Dernière mise à jour : 1 mai

« on veille à parler toujours doucement aux enfants.»


A la faveur de la tranquillité d’un début d’après-midi, nous nous entretenons avec l’ensemble de l’équipe de la crèche pour les interroger sur leur gestion du son. Notre entretien démarre dans le calme, et la présence des enfants vient peu à peu chahuter nos échanges, incarnant très concrètement ce que les pros sont en train d’expliquer autour des pratiques destinées à gérer le niveau sonore.


ZM : Comment régulez-vous le niveau sonore à Zig Zag ?


Nathalie : C’est une alternance de moments de décharge et d’autres au contraire où on les invite à s’apaiser. Si on propose une session musique aux enfants, on fera ensuite en sorte de faire redescendre l’agitation. On a des outils pour réguler la tension sonore, comme les chansons douces.

--- Données brutes ---
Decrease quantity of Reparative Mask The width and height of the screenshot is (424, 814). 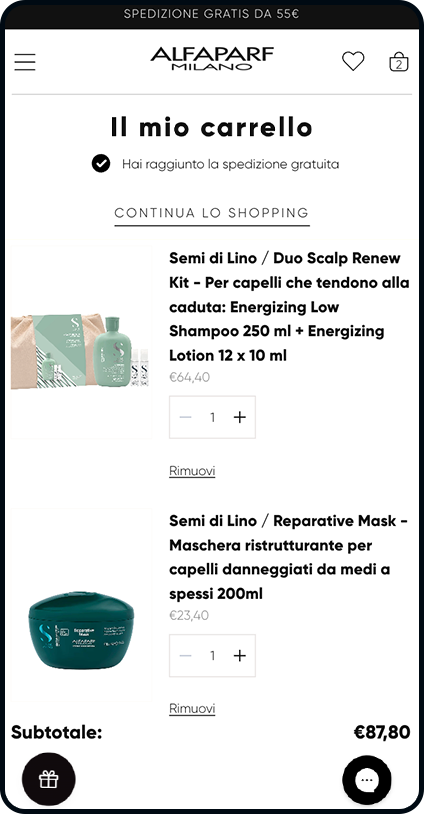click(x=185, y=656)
--
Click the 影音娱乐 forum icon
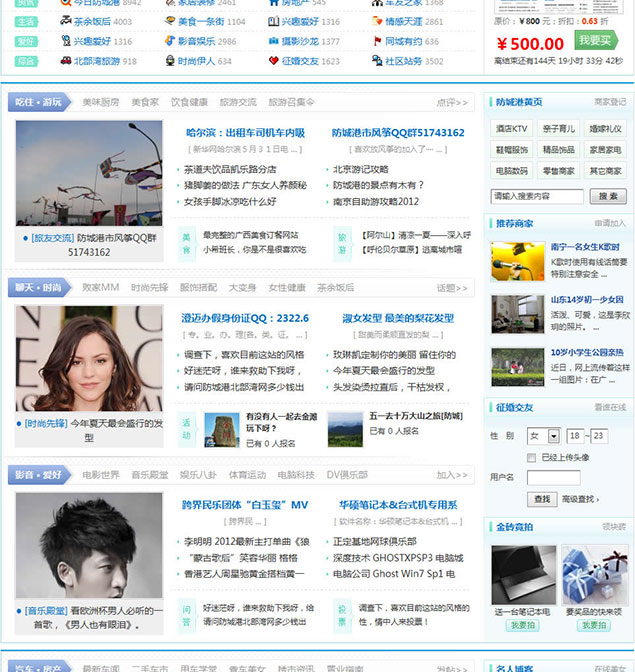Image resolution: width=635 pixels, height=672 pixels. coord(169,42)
==
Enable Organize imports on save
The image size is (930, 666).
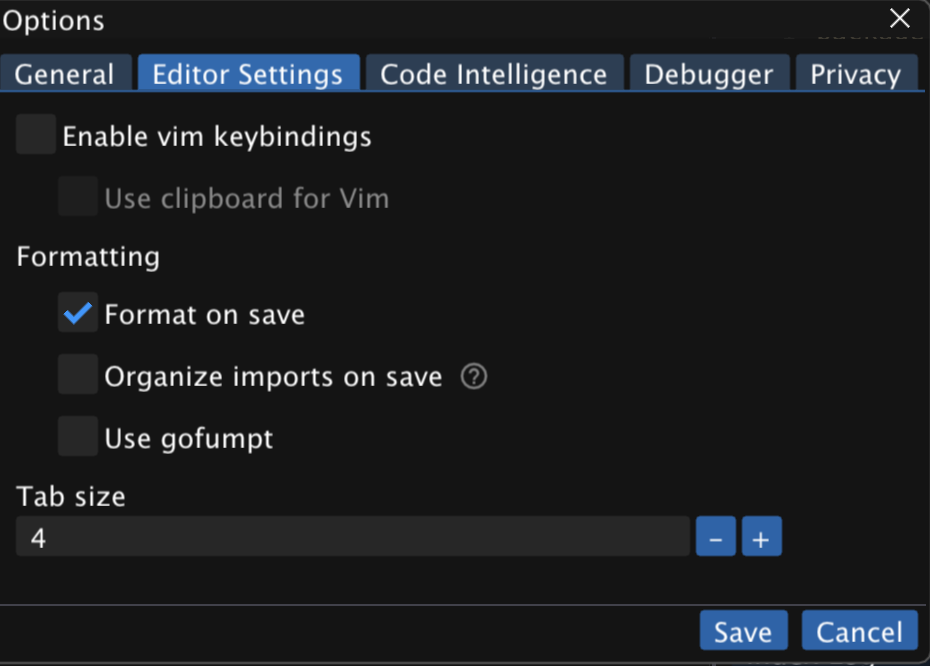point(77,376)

--- Consigne A ---
Pouvez-vous recopier le passage de l'extrait sur le bruit à la crèche, en partant des mots « Nathalie : C’est » et en vous arrêtant après « les chansons douces. » ?
--- Consigne B ---
Dans l'extrait sur le bruit à la crèche, que trouve-t-on pour chacun de ces points ?
(i) Quand a eu lieu la dernière mise à jour ?
(ii) Qu'est-ce qui vient peu à peu chahuter les échanges pendant l'entretien ?
(iii) Quel outil Nathalie cite-t-elle pour réguler la tension sonore ?

--- Résultat attendu A ---
Nathalie : C’est une alternance de moments de décharge et d’autres au contraire où on les invite à s’apaiser. Si on propose une session musique aux enfants, on fera ensuite en sorte de faire redescendre l’agitation. On a des outils pour réguler la tension sonore, comme les chansons douces.

--- Résultat attendu B ---
(i) Le 1 mai.
(ii) La présence des enfants.
(iii) Les chansons douces.